CHICAGO — The more an older woman weighs, the worse her memory, according to new research from Northwestern Medicine. The effect is more pronounced in women who carry excess weight around their hips, known as pear shapes, than women who carry it around their waists, called apple shapes. The study of 8,745 cognitively normal, post-menopausal women ages 65 to 79 from the Women’s Health Initiative hormone trials is the first in the United States to link obesity to poorer memory and brain function in women and to identify the body-shape connection.
“The message is obesity and a higher Body Mass Index (BMI) are not good for your cognition and your memory,” said lead author Diana Kerwin M.D., an assistant professor of medicine and a physician at Northwestern Medicine. “While the women’s scores were still in the normal range, the added weight definitely had a detrimental effect.”
For every one-point increase in a woman’s BMI, her memory score dropped by one point. The women were scored on a 100-point memory test, called the Modified Mini-Mental Status Examination. The study controlled for such variables as diabetes, heart disease and stroke. The study will be published July 14 in the Journal of the American Geriatric Society.
The reason pear-shaped women experienced more memory and brain function deterioration than apple-shaped women is likely related to the type of fat deposited around the hips versus the waist. “Obesity is bad, but its effects are worse depending on where the fat is located,” Kerwin said.
Cytokines, hormones released by the predominant kind of fat in the body that can cause inflammation, likely affect cognition, Kerwin said. Scientists already know different kinds of fat release different cytokines and have different effects on insulin resistance, lipids and blood pressure.
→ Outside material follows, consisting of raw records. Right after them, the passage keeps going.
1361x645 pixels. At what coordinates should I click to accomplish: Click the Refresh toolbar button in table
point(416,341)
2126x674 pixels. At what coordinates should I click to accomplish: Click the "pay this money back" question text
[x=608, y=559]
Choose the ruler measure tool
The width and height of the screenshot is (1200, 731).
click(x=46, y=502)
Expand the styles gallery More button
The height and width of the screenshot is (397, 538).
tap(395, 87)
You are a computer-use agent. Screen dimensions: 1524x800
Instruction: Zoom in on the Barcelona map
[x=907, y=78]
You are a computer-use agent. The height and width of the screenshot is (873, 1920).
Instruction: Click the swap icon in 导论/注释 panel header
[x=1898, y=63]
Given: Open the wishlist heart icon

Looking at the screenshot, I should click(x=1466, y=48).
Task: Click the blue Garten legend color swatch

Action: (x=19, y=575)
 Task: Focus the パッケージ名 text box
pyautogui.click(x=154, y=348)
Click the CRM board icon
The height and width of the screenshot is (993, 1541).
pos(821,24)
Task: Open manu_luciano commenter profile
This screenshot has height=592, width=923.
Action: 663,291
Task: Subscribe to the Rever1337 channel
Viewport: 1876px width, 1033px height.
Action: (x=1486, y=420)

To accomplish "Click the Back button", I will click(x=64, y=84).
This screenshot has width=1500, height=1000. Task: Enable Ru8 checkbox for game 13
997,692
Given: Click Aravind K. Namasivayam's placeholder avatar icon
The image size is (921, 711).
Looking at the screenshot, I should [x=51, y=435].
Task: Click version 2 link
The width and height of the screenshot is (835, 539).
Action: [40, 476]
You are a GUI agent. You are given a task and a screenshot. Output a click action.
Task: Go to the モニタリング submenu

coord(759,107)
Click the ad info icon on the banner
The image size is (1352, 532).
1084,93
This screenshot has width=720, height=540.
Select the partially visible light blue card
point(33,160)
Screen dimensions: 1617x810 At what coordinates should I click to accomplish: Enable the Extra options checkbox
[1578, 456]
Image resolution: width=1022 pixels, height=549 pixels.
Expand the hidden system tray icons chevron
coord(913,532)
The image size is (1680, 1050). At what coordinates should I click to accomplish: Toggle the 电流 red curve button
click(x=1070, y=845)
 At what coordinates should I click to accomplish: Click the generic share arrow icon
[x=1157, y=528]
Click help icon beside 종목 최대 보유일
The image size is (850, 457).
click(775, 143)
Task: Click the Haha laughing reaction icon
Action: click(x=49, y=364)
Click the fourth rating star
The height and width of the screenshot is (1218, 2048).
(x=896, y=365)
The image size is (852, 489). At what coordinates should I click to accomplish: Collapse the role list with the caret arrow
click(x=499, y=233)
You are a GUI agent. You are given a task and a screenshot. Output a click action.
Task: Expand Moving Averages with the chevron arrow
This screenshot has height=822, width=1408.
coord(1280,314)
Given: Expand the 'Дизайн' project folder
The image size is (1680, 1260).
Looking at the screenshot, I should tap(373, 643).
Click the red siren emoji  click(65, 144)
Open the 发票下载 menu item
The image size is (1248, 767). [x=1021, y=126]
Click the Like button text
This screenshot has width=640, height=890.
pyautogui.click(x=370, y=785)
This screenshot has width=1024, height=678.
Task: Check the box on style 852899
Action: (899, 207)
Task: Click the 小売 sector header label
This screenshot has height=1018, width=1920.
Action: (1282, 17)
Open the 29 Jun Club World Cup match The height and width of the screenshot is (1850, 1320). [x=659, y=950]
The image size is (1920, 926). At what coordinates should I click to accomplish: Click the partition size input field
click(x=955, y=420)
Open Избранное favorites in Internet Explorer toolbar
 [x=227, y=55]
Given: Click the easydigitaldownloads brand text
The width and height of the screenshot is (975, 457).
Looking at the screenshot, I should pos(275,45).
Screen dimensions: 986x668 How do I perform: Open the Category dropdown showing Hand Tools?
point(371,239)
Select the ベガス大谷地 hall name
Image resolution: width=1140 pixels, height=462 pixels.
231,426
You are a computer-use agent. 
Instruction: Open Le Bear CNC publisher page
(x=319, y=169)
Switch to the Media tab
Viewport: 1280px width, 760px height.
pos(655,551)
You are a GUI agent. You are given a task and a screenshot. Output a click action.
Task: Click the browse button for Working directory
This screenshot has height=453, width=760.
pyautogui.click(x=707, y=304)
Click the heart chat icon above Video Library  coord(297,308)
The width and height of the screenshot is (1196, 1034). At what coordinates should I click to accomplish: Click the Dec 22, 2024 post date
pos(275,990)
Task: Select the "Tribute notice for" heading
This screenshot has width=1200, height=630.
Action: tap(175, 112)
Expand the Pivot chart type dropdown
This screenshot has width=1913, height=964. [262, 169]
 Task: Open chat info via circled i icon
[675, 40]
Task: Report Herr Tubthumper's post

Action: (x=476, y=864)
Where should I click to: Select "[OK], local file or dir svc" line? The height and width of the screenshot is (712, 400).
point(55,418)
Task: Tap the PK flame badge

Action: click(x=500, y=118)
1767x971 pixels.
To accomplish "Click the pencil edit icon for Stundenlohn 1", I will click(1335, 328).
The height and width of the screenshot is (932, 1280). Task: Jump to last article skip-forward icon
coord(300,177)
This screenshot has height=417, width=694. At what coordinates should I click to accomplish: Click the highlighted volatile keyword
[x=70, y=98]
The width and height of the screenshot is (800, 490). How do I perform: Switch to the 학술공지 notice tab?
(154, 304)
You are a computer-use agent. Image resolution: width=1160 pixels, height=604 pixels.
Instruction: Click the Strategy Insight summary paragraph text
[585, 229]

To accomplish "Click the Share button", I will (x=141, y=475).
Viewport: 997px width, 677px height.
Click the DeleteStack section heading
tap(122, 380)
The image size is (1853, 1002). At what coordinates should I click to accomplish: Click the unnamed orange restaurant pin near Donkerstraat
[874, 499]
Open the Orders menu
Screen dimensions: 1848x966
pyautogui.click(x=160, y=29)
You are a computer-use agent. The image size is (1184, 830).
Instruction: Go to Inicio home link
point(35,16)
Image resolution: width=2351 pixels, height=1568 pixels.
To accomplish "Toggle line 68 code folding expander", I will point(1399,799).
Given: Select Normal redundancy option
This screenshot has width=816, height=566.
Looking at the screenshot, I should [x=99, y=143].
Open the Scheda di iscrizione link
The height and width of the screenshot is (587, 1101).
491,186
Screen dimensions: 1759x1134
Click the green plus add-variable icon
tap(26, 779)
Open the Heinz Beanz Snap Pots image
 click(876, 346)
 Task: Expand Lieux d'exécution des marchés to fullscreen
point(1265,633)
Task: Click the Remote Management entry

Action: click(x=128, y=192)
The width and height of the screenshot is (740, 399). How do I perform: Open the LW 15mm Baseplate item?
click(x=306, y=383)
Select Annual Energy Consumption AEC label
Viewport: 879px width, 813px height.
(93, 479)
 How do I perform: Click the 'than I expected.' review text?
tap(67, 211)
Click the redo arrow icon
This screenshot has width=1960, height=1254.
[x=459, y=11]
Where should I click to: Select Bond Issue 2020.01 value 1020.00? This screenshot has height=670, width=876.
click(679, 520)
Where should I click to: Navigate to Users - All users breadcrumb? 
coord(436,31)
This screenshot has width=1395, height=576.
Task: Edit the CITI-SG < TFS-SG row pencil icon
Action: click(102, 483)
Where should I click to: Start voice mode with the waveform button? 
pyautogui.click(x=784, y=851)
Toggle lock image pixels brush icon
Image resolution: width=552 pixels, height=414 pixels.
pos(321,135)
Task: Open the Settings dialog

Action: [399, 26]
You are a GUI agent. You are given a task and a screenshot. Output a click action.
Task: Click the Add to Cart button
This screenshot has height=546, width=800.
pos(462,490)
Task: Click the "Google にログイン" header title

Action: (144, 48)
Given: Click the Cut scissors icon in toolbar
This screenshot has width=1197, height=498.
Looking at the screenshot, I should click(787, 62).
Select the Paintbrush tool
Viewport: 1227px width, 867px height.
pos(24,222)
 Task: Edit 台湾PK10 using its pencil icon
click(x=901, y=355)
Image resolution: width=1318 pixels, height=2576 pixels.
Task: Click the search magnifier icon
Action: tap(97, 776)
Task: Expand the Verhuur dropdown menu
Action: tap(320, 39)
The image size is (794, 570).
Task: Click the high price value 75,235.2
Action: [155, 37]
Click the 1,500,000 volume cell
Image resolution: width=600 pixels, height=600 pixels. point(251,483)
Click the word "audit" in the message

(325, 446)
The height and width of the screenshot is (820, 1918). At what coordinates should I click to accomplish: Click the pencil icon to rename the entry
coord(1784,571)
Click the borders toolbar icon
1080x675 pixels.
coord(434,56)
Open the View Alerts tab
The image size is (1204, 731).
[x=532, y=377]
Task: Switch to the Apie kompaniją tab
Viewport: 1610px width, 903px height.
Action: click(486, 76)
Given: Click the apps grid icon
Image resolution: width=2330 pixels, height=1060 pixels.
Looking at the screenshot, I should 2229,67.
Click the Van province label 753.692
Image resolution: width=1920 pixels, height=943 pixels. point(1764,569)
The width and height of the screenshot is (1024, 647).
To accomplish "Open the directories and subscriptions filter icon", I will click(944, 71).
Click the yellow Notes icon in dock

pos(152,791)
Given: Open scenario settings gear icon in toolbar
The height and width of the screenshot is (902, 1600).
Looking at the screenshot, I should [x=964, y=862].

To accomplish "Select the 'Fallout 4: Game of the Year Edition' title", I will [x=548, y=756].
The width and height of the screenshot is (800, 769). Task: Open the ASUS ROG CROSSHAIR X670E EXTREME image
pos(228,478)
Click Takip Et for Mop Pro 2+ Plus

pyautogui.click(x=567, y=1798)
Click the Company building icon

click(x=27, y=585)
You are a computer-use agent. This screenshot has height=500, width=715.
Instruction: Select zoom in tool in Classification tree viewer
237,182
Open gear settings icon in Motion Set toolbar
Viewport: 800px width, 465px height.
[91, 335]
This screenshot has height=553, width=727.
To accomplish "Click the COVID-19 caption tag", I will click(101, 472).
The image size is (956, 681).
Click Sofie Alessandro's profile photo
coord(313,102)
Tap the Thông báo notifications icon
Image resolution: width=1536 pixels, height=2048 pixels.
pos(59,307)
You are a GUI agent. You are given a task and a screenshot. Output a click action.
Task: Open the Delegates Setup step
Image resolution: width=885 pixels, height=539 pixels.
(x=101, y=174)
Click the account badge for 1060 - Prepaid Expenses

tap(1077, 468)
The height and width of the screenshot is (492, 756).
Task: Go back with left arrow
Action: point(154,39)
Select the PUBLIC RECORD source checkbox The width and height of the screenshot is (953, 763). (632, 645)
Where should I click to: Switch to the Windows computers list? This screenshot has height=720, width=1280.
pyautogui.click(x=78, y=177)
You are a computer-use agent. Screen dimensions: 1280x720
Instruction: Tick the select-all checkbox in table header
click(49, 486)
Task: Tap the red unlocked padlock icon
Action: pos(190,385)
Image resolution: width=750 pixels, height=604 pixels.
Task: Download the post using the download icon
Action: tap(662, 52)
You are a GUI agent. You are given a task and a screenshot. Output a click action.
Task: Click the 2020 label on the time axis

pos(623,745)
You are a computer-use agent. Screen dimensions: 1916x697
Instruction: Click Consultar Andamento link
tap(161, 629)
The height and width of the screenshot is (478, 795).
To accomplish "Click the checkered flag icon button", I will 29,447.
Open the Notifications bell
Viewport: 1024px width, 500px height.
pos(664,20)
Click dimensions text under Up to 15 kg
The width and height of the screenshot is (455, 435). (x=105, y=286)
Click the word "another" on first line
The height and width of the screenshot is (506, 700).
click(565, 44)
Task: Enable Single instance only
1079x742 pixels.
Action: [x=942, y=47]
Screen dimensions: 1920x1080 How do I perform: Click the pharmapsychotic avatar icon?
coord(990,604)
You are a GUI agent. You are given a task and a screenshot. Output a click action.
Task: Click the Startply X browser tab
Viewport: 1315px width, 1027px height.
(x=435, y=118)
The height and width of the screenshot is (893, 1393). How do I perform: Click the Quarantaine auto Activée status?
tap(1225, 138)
“We need to find out if one kind of fat is more detrimental than the other, and how it affects brain function,” she said. “The fat may contribute to the formation of plaques associated with Alzheimer’s disease or a restricted blood flow to the brain.” In the meantime, the new findings provide guidance to physicians with overweight, older female patients.
“The study tells us if we have a woman in our office, and we know from her waist-to-hip ratio that she’s carrying excess fat on her hips, we might be more aggressive with weight loss,” Kerwin said. “We can’t change where your fat is located, but having less of it is better.”
Kerwin’s research is funded by the T. Franklin Williams Award from Atlantic Philanthropies and Association of Specialty Professors and the Wisconsin Women’s Health Foundation Faculty Scholar Award. The Women’s Health Initiative was funded by a grant from the National Heart, Lung and Blood Institute.